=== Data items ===

---

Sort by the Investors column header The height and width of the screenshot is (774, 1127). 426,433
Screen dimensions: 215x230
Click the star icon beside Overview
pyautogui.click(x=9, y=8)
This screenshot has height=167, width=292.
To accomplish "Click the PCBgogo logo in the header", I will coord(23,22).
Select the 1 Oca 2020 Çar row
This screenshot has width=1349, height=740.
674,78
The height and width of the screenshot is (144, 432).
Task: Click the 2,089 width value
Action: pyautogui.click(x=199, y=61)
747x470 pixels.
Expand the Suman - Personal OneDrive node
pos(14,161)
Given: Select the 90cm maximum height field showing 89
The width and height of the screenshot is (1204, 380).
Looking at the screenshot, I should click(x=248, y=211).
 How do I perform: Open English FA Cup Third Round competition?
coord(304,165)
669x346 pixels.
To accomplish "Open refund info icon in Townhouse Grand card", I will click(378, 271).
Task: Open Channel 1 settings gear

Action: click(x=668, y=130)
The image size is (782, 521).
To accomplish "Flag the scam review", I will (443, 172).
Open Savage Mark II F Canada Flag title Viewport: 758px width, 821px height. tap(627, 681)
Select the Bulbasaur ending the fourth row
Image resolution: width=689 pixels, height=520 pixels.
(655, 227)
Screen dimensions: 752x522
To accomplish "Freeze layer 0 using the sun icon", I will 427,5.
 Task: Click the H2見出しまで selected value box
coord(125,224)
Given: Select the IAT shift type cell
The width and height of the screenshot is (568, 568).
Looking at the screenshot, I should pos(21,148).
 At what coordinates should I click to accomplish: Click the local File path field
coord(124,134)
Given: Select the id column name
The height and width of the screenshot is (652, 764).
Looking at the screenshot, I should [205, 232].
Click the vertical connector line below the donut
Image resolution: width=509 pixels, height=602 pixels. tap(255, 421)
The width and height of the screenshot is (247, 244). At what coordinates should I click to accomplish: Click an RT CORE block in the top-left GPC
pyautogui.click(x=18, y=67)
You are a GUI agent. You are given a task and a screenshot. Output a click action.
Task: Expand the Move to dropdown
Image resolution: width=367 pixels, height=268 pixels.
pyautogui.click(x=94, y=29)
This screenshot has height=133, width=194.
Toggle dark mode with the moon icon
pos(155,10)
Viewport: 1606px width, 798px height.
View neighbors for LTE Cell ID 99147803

---

Select the lines from the entries that include the word "will".

=== PROBLEM SOLUTION ===
To accomplish "Click the PCBgogo logo in the header", I will coord(23,22).
To accomplish "Open refund info icon in Townhouse Grand card", I will click(378, 271).
To accomplish "Flag the scam review", I will (443, 172).
To accomplish "Freeze layer 0 using the sun icon", I will 427,5.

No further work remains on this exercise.